Teaching is not for everyone, it takes a lot of effort and commitment. For those who have a passion for helping others realise their potential, are willing to face the challenges they meet and take the time to explain the little details, then they will find it the ideal career choice.

Your life story, in your own words:

I was born in Cork Ireland and grew up in a small housing estate on the outskirts of the city, surrounded by fields on one side and bigger neighbourhood on the other. In school I was involved with the school G.A.A teams of Hurling and Football, I also learned to play the Tin whistle, a Traditional Irish instrument, Which today I still play as part of an Irish music group here in Sofia.

My childhood was one of adventure and imagination in the fields across from my house, where i would climb the trees, build forts, play sports and along with my friends spend some of our days after school being outdoors until it got dark, getting lost in our games and were called in by our parents.

I attended Terence McSweeney Secondary school continuing to develop my passion for music, and began to learn pieces simply “by ear”. I was interested in many other subjects also, particularly French and Maths, and stayed very active in outdoors activities too.

Over my sumers I would send time attending and later leading in the local summer schemes, going on many trips and looking after the younger children and creating games. A favourite memory of my youth is from when we would go on camping holidays to Co. Kerry near the seaside and wake early to go searching along the beach for crabs and other sea creature and create our own adventure as children do.

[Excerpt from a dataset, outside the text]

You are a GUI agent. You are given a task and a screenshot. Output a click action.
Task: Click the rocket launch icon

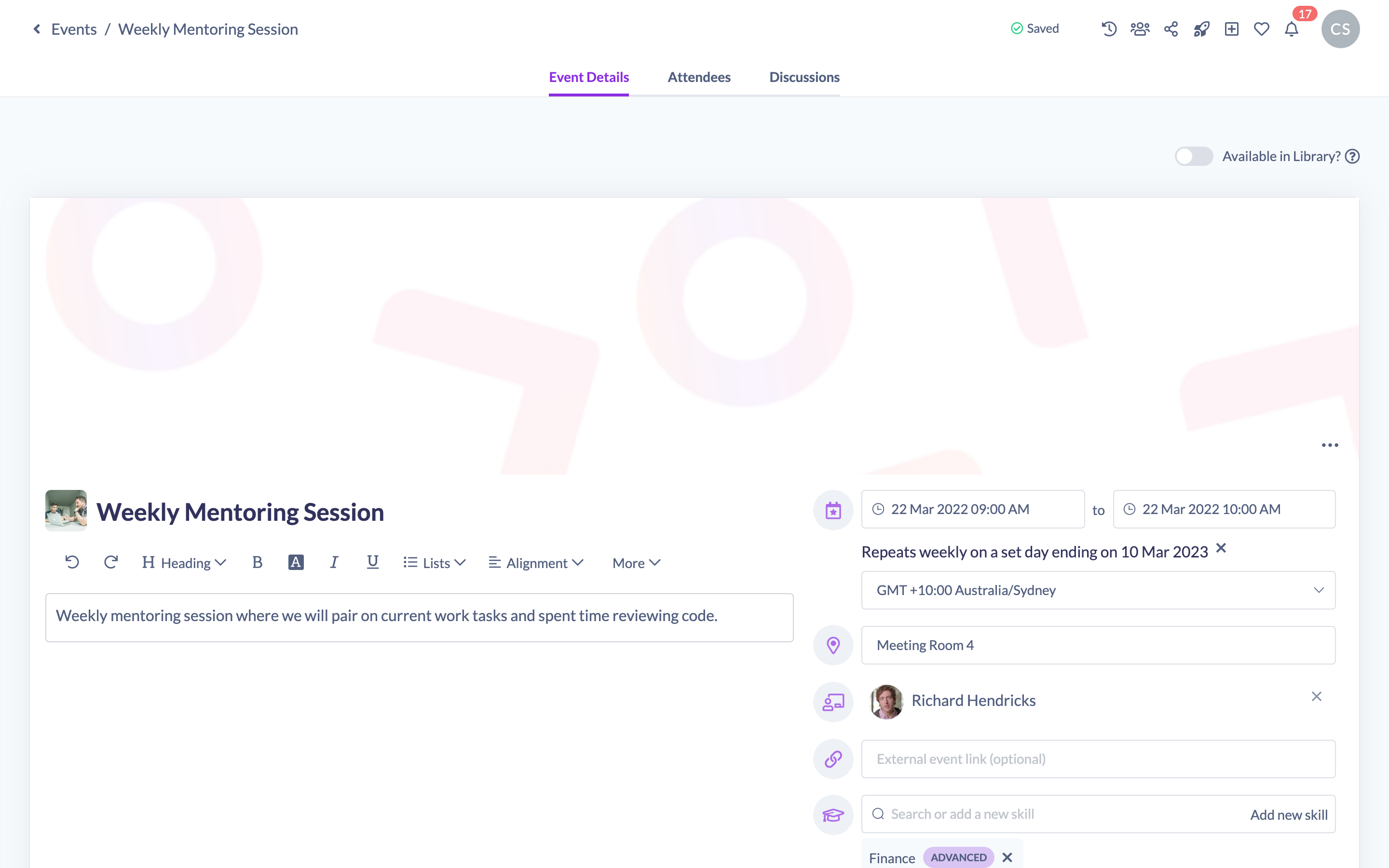coord(1201,29)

After finishing school, I worked for a year before going away to University, studying first in Dundalk Institute of Technology where I got a Degree in Mechanical Engineering, and then on to University of Ulster Jordanstown, near Belfast. Here I was part of the campus residential service team, looking after the Erasmus exchange students and putting on lessons in Irish music and learning the Tin Whistle as well as tutoring and assisting them in developing their English language skill. I was also part of the team responsible for revamping the international society, changing its name to the One World Society and getting local and international students engaged and active with each other through different activities and events and  was a great success. After finishing University in Belfast my attention slightly changed and I took time to go travelling, walking 300kms in the south of France in 2014 along a section of the Chemin St Jacques or more commonly known as the Camino De Santiago De Compostela and then onto other parts of Europe. This has been one of the best experiences of my life so far and one which started my affinity with Bulgaria. The following year again I decided to do a work and travel trip, this time lasting 9 months and taking me to many places including Bulgaria where I spent 3-4 months teaching English as i hitch hiked around the country. Inevitable I went home to work for some time, but the draw to come back meant that it wouldn’t be long before I returned and continued with my new found career in teaching. Since moving fulltime to Bulgaria in August 2016 I have made some great friends and memories and have had some wonderful opportunities to develop personally as well as support others in their development. Last summer I was lucky enough to spend 3 months working with the Lucky Kids summer camp and found it greatly rewarding seeing so many wonderful and talented children energised to learn English and see their levels rise so quickly knowing that I also had contributed to this achievement with them.

Currently I am pursuing my education aiming towards non formal education and coaching having attended 2 Erasmus+ programmes on these topics using the outdoors as educational tools and will be attending my 3rd training at the end of May, allowing me to better use my skills in teaching, meaning better support and tutoring of those who I teach.